Posts in category Project

EMTA Report: Light rail explained

The need for viable, cost effective and attractive public transport in high-density areas is immanent. Transport Authorities have a responsibility to foster innovations in urban transport and look at smart replies to match the growth of demand for quality mass transit. A good living climate, economic efficiency, social inclusion, sustainability and competitiveness depend on the capacities of a city to invest in high quality transport services. The authors of this paper explain what especially in urbanised areas should be main reasons to persuade cities to improve accessibility and liveability by engage and develop a light rail solution. It comes down to a very basic question: “why light rail?” or more in general “why chose for high quality public transport?”.

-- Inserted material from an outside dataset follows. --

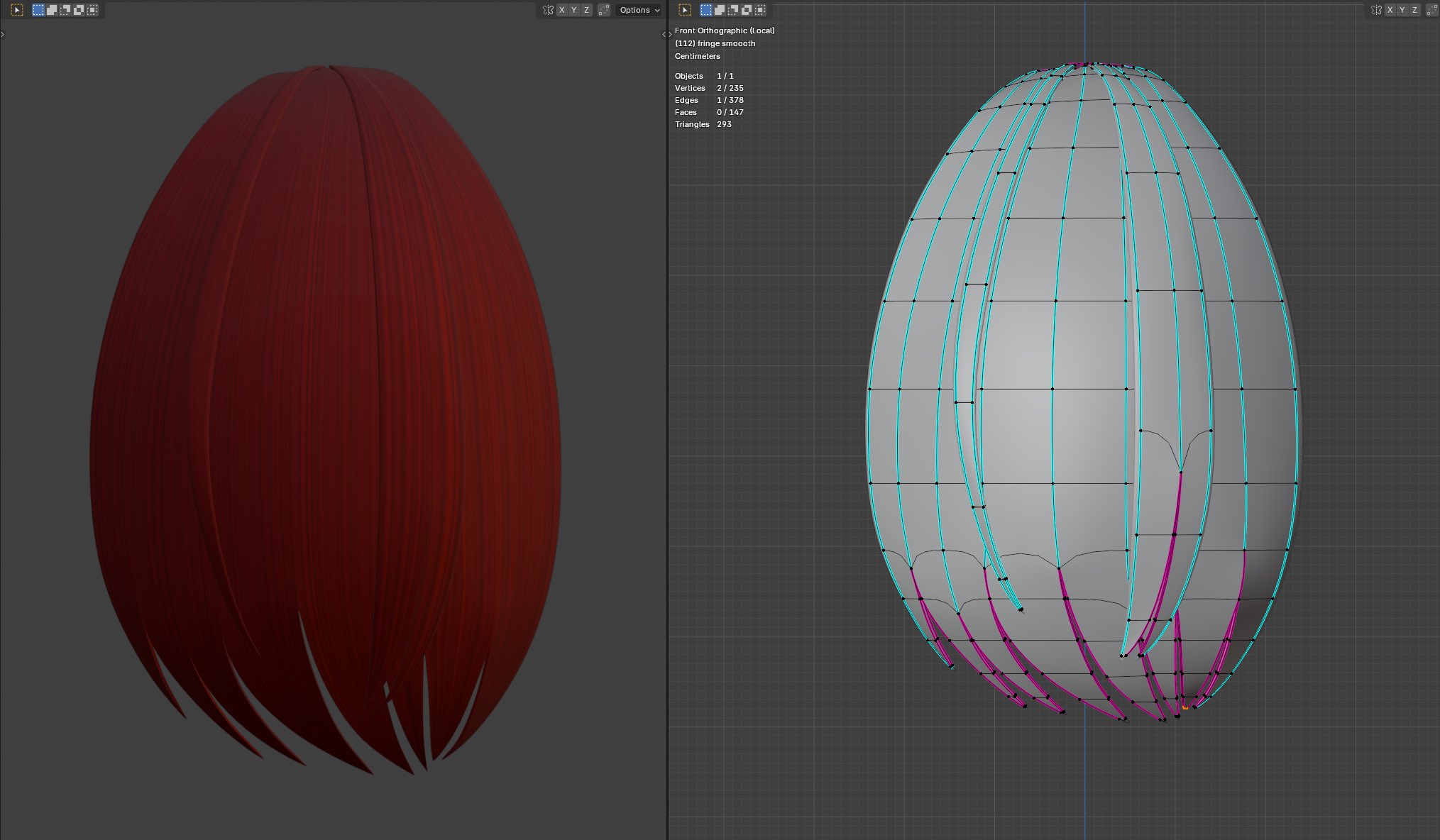This screenshot has width=1440, height=840.
Task: Choose Invert Selection mode in left viewport
Action: [x=79, y=10]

In a thorough evidence-based description Rob van der Bijl and Niels van Oort demonstrate how it has been overlooked that light right rail does not only provide benefits that are obvious to all, like speed and comfort,
but that in cost-benefit terms also reliability of service should be valued in money. Efficiency benefits
thereby are incomplete and therefore impeded chances on smart light rail realisation. If taken into
account the social context of projects and awareness of the influence of the difference in types of
legal context, governance and institutional legacy a transformation of urban networks by light rail
can be an asset to spatial urban revival. The Light Rail can be an impetus to the urban quality of
life and more importantly provide a sustainable way of accommodating mobility needs of city
denizens and visitors.

Read the full report: EMTA Report

Success and failure aspects of light rail planning

The report ‘Light Rail in Nederland, een studie naar de succes- en faalfactoren over de ontwikkeling van light rail-projecten in Nederland’, was performed by twelve students from the Technichal University of Delft, supervised by Rob vd Bijl and Niels van Oort. They investigated which factors could make or break a light rail project. During the last decades, the term light rail became a very known concept. As a hybrid mode with the best characteristics of train, tram and metro combined, light rail became an important and desired mode of transportation.

Nonetheless, several important light rail-projects failed. Some of these project were in a preliminary stage, whilst others were already quite advanced. One project so advanced, operation trials were already performed. Five cases on light rail projects in the Netherlands
and France (reference project) were extensively investigated. Not only the internal parts of the project were investigated (plan and development stages), but in particular the external context is set out. Political context and sustainability and urban development are
important external factors.

The investigation of five cases- Uithoflijn (Utrecht), RandstadRail (Rotterdam and The Hague), Regiotram (Groningen), RijnGouweLijn (Gouda and Leiden) and Straatsburg (France) – led to an overview of factors that will make or break a light rail-project. Important success factors can be found in the project organization, the political context and (external communication). Dangerous fail factors are found in the political domain, the project organizations and the decision-making process. Often, the success and risk factors which are involved in a light rail-project are a truism. It seems quite obvious that these factors are taken into account. Nevertheless, the failure of several important light rail-projects proves that –unfortunately- these factors are underestimated.

Read the summary here: Light rail research

Robust public transport from a passenger perspective

MSc.Thesis by Menno Yap (full report: HERE )


Disturbances in public transport are an important issue for passengers, public transport operators and infrastructure managers. After the occurrence of large disturbances, there is often a strong call from passengers and society to make the public transport network less vulnerable – and therefore more robust – against these types of events. Despite the mentioned importance of considering robustness, the next limitations can be formulated regarding the way robustness of public transport networks is currently considered:
When evaluating and improving robustness of public transport networks against large non-recurrent disturbances, a passenger perspective is not included to its full extent. There is a strong focus on independent network levels operated by a single public transport operator, instead of considering the integral, multi-level public transport network available for passengers.

In general, limited quantitative data is available about disturbances which occur on multi-level public transport networks and about the effects of these disturbances on passengers. Also there is limited knowledge about the robustness performances of different network levels relative to each other. Given these limitations, the following main research question is formulated:
What methodology can be developed to evaluate the robustness of multi-level public transport networks and to evaluate robustness effects of measures for the case study network between Rotterdam and The Hague?

In this study, robustness is related only to major discrete events: large, non-recurrent events which affect infrastructure availability. In line with this, the next definition of robustness is used in this study:
‘Robustness is the extent to which the network is able to maintain the function it was originally designed for under circumstances which strongly deviate from plan’.
In this study, a methodology is developed which enables the evaluation of the current robustness of multi-level public transport networks, as well as the evaluation of proposed robustness measures. The case study shows that it is worth to consider another network level as back-up in case a certain network level is blocked. The result of the case study indicates that from a societal point of view, there is still room to improve the robustness of multi-level public transport networks.
The developed methodology can especially be developed further by incorporating en-route route choice possibilities in the transit assignment model. Further research is recommended especially to gain more knowledge about the behaviour of passengers in case they are confronted with major discrete events and in case they are confronted with crowded vehicles.